Библиотекарь, задремавший было в своем кресле, поднял веки, и из-под них внезапно сверкнул, как лезвие кинжала, чрезвычайно внимательный взгляд. Однако никто его не заметил.
– Вы, кажется, пытаетесь доказать несостоятельность критики как таковой, – вывернулся Русалкин. Однако даже по лицу кузена он видел, что тот на стороне Валевского.
– Почему же? – удивился поляк. – Любой имеет право высказать свое мнение о прочитанном. Так же, как автор имеет право видеть любого вместе с его мнением, как говорят у нас в Польше, в белых тапках в сосновом ящике.
То ли от хлесткой метафоры, то ли просто от неожиданности Евгений поперхнулся и закашлялся басом.
– Признайтесь, вы поклонник Алексея Ивановича Нередина? – напрямик спросил Русалкин.
– Нет, – совершенно честно ответил Леон. – Боюсь, до сего дня его стихи и я существовали, так сказать, в разных плоскостях.
– В сущности, вы правы, – нехотя признал докладчик. – При столь широком охвате публики… гм… И все-таки, – вырулил он на привычную колею, – я не понимаю Алексея Ивановича.
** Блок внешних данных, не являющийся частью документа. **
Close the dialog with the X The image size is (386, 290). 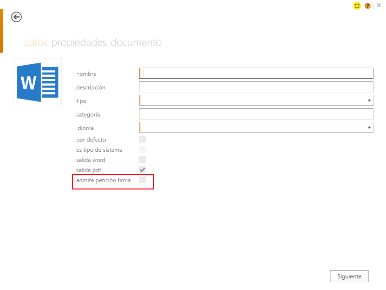tap(379, 5)
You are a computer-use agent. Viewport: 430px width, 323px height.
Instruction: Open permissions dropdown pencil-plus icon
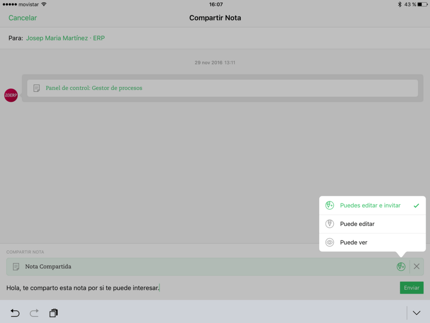401,267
Из всех путей к сердцу людей он выбрал самый легкий, предпочтя серьезной поэзии стихи о любви.
– А у поэтов что, бывают легкие пути? – пожал плечами Леон.
– Браво! – пискнул старичок библиотекарь и захлопал в ладоши. Его бледные щеки даже порозовели от удовольствия.
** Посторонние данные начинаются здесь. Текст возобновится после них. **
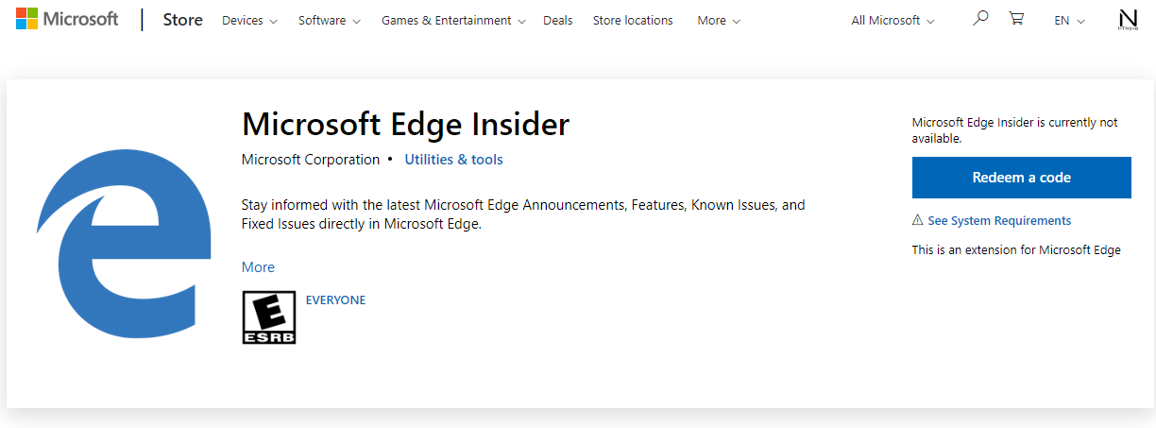Click the Microsoft logo
1156x428 pixels.
[x=67, y=19]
– В самом деле, – пробасил Евгений, – вся жизнь поэта… и вообще… Ты же упоминал, Нередин тяжело болен и живет в каком-то санатории для чахоточных на юге Франции.
– Нет, – внезапно подала голос Наденька, – я читала в газете, он покинул санаторий и поселился рядом. Но доктора все равно его наблюдают.
Девушка почувствовала, что выдала себя, и стиснула руки под столом так, что побелели костяшки пальцев. Однако ее брат даже не обратил внимания на ее слова.
– Может быть, сделаем перерыв? – предложил Росомахин. – Прекрасный был доклад, Аполлон Николаевич, я получил большое удовольствие!
– Перерыв! – согласился хозяин дома, повеселев. – А потом еще будет доклад о прозе Пушкина, если вы не возражаете.
«Господи, куда я попал?» – в смятении помыслил Валевский, но тут Евгений спросил, кто будет пить крюшон, и Леон откликнулся в первых рядах.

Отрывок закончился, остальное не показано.